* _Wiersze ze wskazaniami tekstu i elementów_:

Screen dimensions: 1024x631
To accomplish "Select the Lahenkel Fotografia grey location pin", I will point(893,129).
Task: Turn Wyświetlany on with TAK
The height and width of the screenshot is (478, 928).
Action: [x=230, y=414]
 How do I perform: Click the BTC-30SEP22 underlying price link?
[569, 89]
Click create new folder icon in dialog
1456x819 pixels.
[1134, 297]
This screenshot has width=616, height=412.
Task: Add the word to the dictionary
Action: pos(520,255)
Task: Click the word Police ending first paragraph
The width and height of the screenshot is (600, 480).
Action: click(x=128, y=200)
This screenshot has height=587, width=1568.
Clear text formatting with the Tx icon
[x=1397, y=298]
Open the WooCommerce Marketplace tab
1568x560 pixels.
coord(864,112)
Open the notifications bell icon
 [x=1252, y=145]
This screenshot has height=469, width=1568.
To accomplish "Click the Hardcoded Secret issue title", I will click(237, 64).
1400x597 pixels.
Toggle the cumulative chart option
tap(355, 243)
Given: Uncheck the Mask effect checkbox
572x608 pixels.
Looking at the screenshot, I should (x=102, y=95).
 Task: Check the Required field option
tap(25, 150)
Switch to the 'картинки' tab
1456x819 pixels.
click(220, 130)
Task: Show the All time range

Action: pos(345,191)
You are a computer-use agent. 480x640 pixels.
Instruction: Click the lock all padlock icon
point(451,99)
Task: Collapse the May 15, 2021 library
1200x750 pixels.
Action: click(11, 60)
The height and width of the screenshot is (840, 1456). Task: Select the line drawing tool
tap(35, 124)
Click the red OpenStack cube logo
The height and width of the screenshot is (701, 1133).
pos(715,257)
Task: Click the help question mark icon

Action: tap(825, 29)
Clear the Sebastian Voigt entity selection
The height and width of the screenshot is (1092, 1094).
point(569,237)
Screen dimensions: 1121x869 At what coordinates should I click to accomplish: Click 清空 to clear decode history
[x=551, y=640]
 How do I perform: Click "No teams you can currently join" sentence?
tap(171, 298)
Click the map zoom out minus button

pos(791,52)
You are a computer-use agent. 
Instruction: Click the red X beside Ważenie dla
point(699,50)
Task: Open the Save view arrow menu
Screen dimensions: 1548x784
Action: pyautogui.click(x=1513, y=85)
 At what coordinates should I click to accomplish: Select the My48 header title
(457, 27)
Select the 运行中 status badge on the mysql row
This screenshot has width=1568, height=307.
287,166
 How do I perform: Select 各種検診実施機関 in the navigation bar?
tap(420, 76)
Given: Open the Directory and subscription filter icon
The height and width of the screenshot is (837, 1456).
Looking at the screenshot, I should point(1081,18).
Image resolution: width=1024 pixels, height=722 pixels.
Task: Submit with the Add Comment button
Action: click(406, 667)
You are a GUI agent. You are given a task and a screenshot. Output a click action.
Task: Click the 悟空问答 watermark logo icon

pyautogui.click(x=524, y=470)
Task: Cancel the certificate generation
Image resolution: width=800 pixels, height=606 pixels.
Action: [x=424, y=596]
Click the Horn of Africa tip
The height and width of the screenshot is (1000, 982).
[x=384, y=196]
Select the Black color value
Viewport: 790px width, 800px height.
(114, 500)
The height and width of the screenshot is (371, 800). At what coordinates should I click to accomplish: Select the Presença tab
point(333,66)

* _Zadane ćwiczenie_:
Proszę przepisać bez zmian wiersze, zaczynając od wiersza zawierającego „Given: Open the”, a kończąc na wierszu zawierającym „[x=384, y=196]”.

* _Odpowiedź pisemna_:
Given: Open the Directory and subscription filter icon
The height and width of the screenshot is (837, 1456).
Looking at the screenshot, I should point(1081,18).
Image resolution: width=1024 pixels, height=722 pixels.
Task: Submit with the Add Comment button
Action: click(406, 667)
You are a GUI agent. You are given a task and a screenshot. Output a click action.
Task: Click the 悟空问答 watermark logo icon

pyautogui.click(x=524, y=470)
Task: Cancel the certificate generation
Image resolution: width=800 pixels, height=606 pixels.
Action: [x=424, y=596]
Click the Horn of Africa tip
The height and width of the screenshot is (1000, 982).
[x=384, y=196]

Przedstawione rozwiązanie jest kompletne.